Im Gerichtssaal des Richters des Obersten Gerichtshofs von New York, Arthur Engoron, erklärten Trumps Anwälte am Montagmorgen, dass sie rund um die Uhr arbeiteten, um den Ermittlungsforderungen der AG nachzukommen, und dass sie definitiv, sicherlich, das gesamte angeforderte Material bis zum 29. April übergeben hätten. Der BA bleibt genau ein Tag, um zu entscheiden, ob sie vor Ablauf des Mautvertrags am 30. April eine Zivilklage gegen das Unternehmen einreicht.

Gemäß einer Bestimmung vom 2. September 2021 erklärte sich das Unternehmen bereit, HaystackID, ein Unternehmen zur Herstellung von Dokumenten, damit zu beauftragen, den Vorladungen des Staates nachzukommen.
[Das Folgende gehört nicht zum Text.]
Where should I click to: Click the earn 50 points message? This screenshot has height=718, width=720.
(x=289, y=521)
In Duell-Memos beschuldigte die OAG letzte Woche die Trump-Organisation, die Suche in die Länge gezogen zu haben, und forderte HaystackID auf, regelmäßiger und detaillierter über ihre Fortschritte zu berichten.

Das Unternehmen antwortete empört, dass „die OAG weiterhin fälschlicherweise den Anschein von Unangemessenheit und/oder Unzulänglichkeit erweckt“. Darauf zu bestehen, ähnlich wie die Hände des ehemaligen Präsidenten, gab es kein Problem daAnwalt Lawrence Rosen schnaubte, dass es tatsächlich die OAG war, die unvernünftige Forderungen stellte, während „TTO unermüdlich und mit großem Aufwand daran gearbeitet hat, die ständig wachsenden und nie endenden Forderungen der OAG und ihrer Politik der „verbrannten Erde“ für die Sammlung von diese Informationen.“

Bei der gestrigen Anhörung, an der Jose Pagliery von The Daily Beast teilnahm, setzten die beiden Seiten ihre Scharfschützen fort. Aber es scheint, dass die OAG die letzte Runde gewonnen hat.
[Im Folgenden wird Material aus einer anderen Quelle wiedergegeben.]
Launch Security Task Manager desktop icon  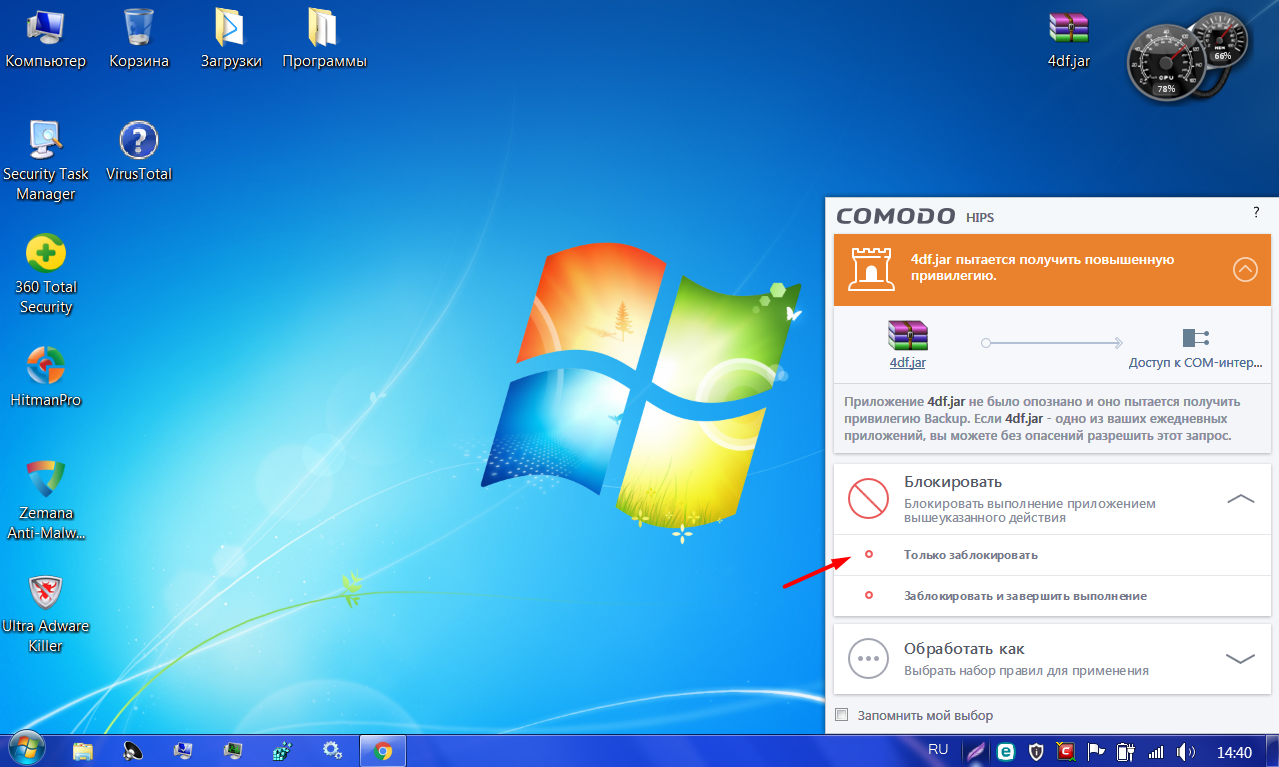point(46,141)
„Ich habe mir die Berichte angesehen, die Sie bereitgestellt haben, und sie schienen sehr dürftig zu sein. Die Berichte, die Sie vorgelegt haben, bieten ehrlich gesagt nicht viele Informationen“, sagte Allison R. Greenfield, die leitende Rechtsangestellte von Justice Engoron, einem Vertreter von HaystackID.

Und der Richter stimmte zu und wies das Unternehmen an, mit der Einreichung wöchentlicher Berichte zu beginnen, damit das Gericht und die BA den Fortschritt der Dokumentenerstellung bewerten können, bevor es für sie zu spät ist, auf Unstimmigkeiten einzugehen.

In einem anschließenden schriftlichen Auftrag spezifizierte er, dass die wöchentlichen Einreichungen detaillierte Informationen über den Standort und den Verwahrer aller noch nicht produzierten Mobiltelefone sowie einen Hinweis darauf enthalten sollten, ob der ursprünglich in der Bestimmung vereinbarte Zeitplan tatsächlich eingehalten werden könnte. Die Parteien wurden angewiesen, am 25. April zu einer weiteren Statuskonferenz zurückzukehren.

„Ich will nicht nur ein bisschen mehr Fleisch. Ich möchte spezifische Informationen zu diesen Suchanfragen. Ich möchte detaillierte Berichte. Wir stellen diese ganze Untersuchung ein. Wir wollen, dass dies aus zahlreichen Gründen irgendwann endet“, warnte Richter Engoron das Unternehmen.

Zweifellos wird die Trump-Organisation alle angeforderten Dokumente eifrig übergeben … bis Dezember.

Richter verlangt, dass Trump Org aufhört, Beweise zu übergeben [Daily Beast]


Elisabeth Farbstoff lebt in Baltimore, wo sie über Recht und Politik schreibt.